Can you tell us a little about yourself? How long have you been writing? What do you do for a living? Do you only write flash, or other forms too?
I’ve always loved writing, but only started entering competitions and submitting work about three years ago. I grew up (and still live) in a small, working class town in Western Australia. I didn’t know any writers, or anything about how to become a published writer. If it wasn’t for social media, I’d never have known that there was a community of flash fiction writers out there. Now I feel much more comfortable calling myself a writer.
I have a few day jobs – cleaning, gardening, a bit of work for a florist. Spending so much time alone at work is perfect for me. It leaves the mind free to wander, and usually by the end of the day when I sit down to write, my ideas have been nicely brewed and are ready to go.
Most of my published work so far has been flash fiction, with a bit of poetry thrown in occasionally, but I’m busy working on the first draft of a novel at the moment, so we’ll see where that goes.
A number of our shortlisted stories were written in the second person. What made you choose this POV? During the drafting process, did you experiment with first or third person? What was challenging for you about writing in second?
Second person is my first love, both as a writer and as a reader. It’s very often my go-to point of view. I’ve been trying to think about why that is, and I’m afraid I don’t really have an answer. The voices in my head just seem to use the second person, and who am I to argue?
In ‘Sweet William’, though, point of view was crucial in getting me on the right track for the story … which leads nicely into your next question.
Where did the idea for the story come from? How long did it take you to write, and how many drafts did you do?
The way I wrote ‘Sweet William’ actually sums up my flash writing process in general. I first had the idea a few years ago, probably, but my first attempts to write the story fell flat, so I put it away and waited, knowing I’d definitely come back to it when the time felt right. A couple of times a year, I’d take it out again, try another draft, feel dissatisfied with it. And repeat. And repeat.

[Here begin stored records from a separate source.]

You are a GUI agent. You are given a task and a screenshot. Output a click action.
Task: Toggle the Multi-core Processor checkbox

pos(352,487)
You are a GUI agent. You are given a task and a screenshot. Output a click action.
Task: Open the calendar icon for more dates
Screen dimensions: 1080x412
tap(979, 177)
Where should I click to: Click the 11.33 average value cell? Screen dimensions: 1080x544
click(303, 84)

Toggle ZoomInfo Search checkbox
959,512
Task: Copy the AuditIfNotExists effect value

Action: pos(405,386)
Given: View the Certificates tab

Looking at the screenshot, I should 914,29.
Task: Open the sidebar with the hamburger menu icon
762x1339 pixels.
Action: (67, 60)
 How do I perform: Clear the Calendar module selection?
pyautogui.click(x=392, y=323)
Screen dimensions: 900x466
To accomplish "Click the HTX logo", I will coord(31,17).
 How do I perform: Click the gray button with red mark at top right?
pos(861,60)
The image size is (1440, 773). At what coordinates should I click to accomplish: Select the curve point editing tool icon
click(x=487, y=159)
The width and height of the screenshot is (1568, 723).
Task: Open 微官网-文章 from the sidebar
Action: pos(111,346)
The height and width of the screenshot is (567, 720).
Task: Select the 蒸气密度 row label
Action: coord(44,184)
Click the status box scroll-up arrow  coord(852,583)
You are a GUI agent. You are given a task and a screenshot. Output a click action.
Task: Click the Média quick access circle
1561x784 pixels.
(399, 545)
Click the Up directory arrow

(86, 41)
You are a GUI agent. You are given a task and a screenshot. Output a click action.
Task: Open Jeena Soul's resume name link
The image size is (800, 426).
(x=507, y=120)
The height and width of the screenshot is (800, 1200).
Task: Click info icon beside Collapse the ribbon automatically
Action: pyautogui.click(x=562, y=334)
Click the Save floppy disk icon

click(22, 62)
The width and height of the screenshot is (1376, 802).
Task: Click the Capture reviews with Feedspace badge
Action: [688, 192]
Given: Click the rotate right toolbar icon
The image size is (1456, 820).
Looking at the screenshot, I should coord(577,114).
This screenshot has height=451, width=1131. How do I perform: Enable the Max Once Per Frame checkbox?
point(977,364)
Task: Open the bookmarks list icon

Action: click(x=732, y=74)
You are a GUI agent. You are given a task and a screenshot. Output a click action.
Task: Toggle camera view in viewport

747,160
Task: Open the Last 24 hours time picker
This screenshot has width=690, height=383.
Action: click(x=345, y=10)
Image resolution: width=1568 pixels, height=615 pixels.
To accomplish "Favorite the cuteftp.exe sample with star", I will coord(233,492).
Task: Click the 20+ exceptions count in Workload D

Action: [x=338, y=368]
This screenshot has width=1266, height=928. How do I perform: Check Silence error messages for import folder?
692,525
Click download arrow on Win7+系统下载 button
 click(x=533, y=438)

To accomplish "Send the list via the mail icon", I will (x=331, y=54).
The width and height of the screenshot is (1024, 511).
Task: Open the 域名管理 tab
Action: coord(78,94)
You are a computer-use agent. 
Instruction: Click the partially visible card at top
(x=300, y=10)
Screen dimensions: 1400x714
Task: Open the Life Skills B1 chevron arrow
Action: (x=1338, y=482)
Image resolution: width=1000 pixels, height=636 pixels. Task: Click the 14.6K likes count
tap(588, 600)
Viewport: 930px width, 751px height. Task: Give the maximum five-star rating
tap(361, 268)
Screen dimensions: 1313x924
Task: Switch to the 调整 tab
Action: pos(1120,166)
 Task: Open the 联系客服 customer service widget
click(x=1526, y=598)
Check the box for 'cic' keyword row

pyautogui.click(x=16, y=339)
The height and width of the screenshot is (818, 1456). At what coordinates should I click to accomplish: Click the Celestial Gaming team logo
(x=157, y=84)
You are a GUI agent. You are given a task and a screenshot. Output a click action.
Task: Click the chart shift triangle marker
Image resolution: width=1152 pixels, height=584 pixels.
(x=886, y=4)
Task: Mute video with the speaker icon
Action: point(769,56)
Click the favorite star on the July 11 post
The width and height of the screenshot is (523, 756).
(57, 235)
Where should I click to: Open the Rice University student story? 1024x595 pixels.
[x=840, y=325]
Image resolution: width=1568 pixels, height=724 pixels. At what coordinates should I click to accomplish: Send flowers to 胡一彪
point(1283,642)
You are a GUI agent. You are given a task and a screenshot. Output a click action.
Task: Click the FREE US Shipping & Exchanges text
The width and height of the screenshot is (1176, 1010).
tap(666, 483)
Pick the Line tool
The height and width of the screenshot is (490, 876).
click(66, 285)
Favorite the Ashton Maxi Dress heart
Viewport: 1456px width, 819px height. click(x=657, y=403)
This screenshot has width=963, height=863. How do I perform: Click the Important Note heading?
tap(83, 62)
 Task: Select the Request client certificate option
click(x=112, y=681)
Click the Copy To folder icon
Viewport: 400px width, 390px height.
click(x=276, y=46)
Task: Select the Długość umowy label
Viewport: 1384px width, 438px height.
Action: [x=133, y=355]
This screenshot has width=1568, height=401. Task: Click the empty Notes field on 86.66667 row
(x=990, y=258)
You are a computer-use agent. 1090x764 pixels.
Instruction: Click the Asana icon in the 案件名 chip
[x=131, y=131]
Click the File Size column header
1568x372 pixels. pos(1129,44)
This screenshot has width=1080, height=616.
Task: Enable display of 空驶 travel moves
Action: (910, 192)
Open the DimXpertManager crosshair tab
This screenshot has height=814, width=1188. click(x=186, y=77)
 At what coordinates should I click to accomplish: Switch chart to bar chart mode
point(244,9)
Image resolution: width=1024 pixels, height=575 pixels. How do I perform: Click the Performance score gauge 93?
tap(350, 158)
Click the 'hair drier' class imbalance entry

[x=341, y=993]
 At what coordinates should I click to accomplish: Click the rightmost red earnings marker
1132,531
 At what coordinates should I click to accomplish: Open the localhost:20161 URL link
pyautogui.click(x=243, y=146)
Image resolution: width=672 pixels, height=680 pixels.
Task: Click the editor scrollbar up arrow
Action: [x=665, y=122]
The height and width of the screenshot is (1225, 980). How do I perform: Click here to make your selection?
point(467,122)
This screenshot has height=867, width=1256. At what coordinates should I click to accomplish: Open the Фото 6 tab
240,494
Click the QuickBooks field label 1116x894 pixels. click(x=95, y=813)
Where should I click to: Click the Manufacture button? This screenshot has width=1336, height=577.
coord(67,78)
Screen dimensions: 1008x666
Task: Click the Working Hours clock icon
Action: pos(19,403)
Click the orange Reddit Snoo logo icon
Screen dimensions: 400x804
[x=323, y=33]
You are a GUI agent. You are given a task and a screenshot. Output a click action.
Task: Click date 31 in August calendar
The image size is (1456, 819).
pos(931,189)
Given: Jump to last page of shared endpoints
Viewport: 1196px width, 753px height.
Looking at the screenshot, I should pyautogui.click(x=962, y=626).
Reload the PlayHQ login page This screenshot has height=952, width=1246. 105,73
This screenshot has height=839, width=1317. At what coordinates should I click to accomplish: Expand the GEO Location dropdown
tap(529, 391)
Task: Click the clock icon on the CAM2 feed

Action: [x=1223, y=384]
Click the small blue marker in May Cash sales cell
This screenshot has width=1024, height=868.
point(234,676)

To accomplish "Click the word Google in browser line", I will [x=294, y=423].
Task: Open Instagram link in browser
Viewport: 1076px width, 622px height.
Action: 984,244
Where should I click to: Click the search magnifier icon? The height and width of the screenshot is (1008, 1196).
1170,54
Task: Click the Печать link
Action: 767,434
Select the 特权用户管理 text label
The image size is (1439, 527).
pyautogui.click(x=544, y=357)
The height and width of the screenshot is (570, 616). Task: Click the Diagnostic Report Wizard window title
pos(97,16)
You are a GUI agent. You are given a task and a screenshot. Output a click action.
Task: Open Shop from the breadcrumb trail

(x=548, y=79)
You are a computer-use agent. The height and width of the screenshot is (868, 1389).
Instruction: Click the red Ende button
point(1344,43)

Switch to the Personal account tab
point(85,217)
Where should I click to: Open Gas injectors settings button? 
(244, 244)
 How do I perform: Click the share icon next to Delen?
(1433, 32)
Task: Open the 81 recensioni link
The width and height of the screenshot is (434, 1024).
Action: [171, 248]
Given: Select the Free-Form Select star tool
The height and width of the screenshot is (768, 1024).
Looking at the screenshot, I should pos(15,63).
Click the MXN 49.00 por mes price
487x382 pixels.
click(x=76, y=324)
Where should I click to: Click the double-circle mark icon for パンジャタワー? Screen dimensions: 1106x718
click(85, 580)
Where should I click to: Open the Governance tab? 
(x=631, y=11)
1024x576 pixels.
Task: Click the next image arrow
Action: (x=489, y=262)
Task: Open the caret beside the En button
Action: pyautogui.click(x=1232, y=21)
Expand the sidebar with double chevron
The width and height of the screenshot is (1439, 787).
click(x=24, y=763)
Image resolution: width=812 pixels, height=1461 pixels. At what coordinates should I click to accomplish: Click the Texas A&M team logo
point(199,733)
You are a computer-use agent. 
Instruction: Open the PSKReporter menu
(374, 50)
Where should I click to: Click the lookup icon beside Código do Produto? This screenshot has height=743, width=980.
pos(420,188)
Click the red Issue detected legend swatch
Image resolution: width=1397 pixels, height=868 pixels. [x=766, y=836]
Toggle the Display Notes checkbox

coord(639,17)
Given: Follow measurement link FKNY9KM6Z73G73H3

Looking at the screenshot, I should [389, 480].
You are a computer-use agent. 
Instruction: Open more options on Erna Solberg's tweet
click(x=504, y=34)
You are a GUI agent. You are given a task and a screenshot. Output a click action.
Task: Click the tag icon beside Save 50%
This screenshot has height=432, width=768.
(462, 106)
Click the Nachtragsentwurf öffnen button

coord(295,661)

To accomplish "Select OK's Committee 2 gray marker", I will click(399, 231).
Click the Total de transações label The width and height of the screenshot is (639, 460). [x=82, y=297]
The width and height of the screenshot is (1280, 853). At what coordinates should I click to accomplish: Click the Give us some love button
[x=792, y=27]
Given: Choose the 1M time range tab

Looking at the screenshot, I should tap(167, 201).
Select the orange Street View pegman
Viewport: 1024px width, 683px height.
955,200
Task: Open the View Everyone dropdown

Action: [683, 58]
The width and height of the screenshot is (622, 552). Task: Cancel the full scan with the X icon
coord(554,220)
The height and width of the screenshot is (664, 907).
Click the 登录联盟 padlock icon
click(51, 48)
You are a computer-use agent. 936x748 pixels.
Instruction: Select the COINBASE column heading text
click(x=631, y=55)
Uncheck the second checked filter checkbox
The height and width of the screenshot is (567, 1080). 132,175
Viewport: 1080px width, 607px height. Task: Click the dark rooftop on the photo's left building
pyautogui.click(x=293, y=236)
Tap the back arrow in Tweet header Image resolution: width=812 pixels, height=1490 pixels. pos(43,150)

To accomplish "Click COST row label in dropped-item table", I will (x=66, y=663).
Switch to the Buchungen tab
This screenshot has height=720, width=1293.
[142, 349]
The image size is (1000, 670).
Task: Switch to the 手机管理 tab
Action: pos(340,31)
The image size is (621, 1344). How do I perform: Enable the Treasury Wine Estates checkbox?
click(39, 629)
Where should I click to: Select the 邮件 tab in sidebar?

This is how it happens with most of my ideas. It takes time to understand them properly, or to know how to approach them. I stew on them while I’m working at my day jobs. I sometimes dream about the characters. I wait as patiently as I can.
A few months ago, I got this phrase in my head: In letters, they call you the late. That was ‘Sweet William’, unlocked. I knew it then. In my previous attempts, I’d been using the wrong character to tell the story. I’d tried William – too obvious and sentimental. I’d tried the widow. I think there was even one version with the funeral director as the narrator. Once I had that first line, though, it was a bit like tuning into a radio station and hearing it in high definition. The story wrote itself, in one sitting.
Is a piece of writing ever really finished? Looking at it now, if you could change just one thing about Sweet William, what would it be?
Ha! There’s one sentence in there that I absolutely hate, but I’ll leave you guessing.
Alicia Bakewell is a short fiction writer living in Western Australia. Her work has recently featured in Ellipsis Zine ‘Three’, and the UK National Flash Fiction Day anthology. Her prize-winning flash fiction piece ‘Barely Casting a Shadow’ appears in the Reflex Fiction anthology of the same name. She also has work online at Spelk Fiction, Fictive Dream and others. She tweets @lissybakewell and doesn’t always watch her language. Her Flash Fiction ‘Sweet William’ was awarded second place in the autumn TSS Flash 400 competition.